- What you need to do
All the lines below should be set down exactly, with no picture carried into the copy.

- Data entries
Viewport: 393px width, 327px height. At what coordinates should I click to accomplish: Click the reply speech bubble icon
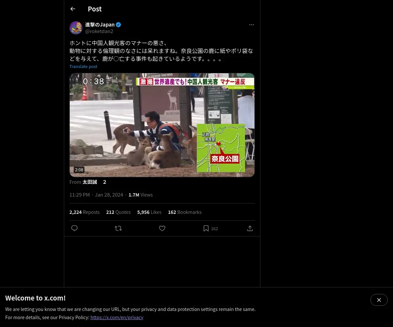point(74,228)
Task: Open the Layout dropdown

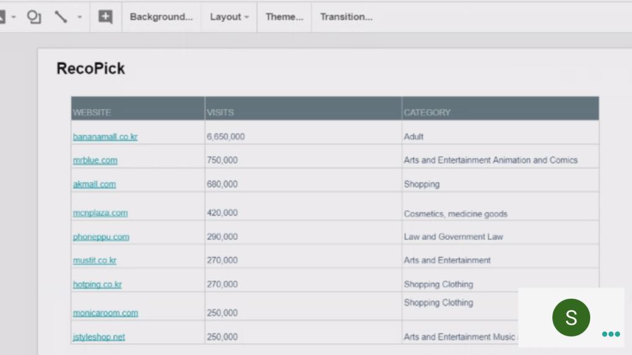Action: click(229, 17)
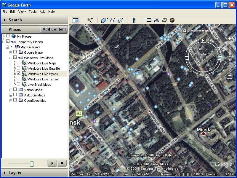This screenshot has height=178, width=237.
Task: Toggle the sidebar visibility icon
Action: 75,20
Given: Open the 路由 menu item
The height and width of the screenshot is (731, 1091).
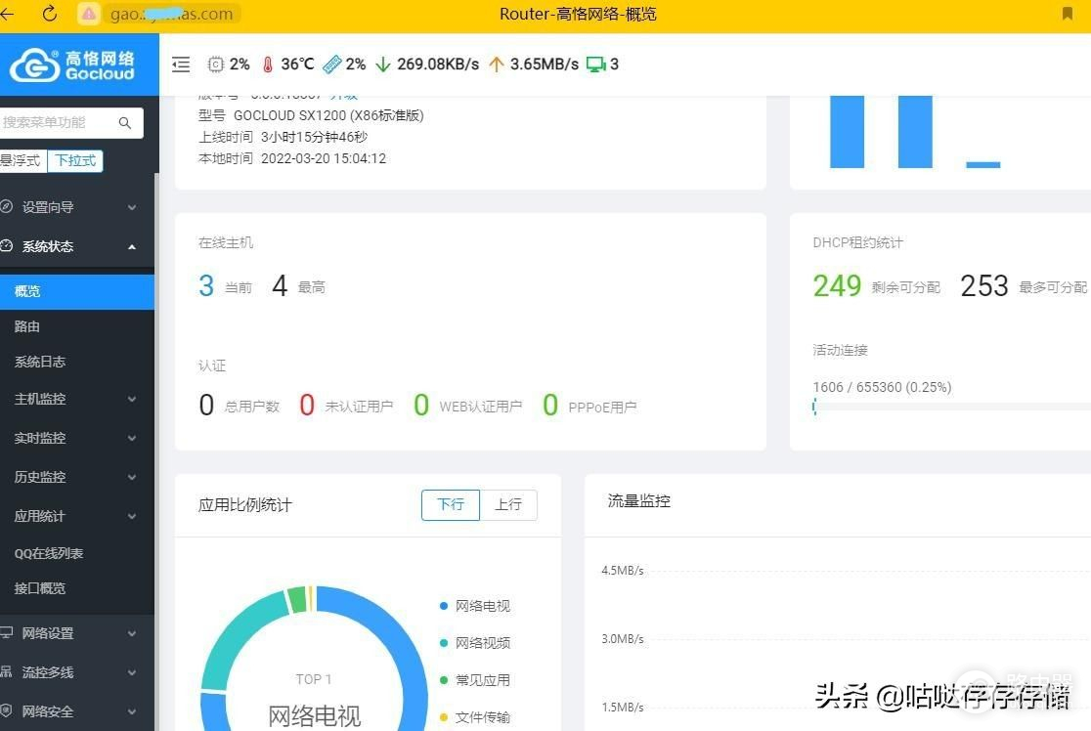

- Result of this task
Viewport: 393px width, 327px height. At what coordinates should I click to accomplish: Click the reply speech bubble icon
point(74,228)
Task: Open the Layout dropdown

Action: click(229, 17)
This screenshot has height=178, width=237.
Task: Toggle the sidebar visibility icon
Action: 75,20
Given: Open the 路由 menu item
The height and width of the screenshot is (731, 1091).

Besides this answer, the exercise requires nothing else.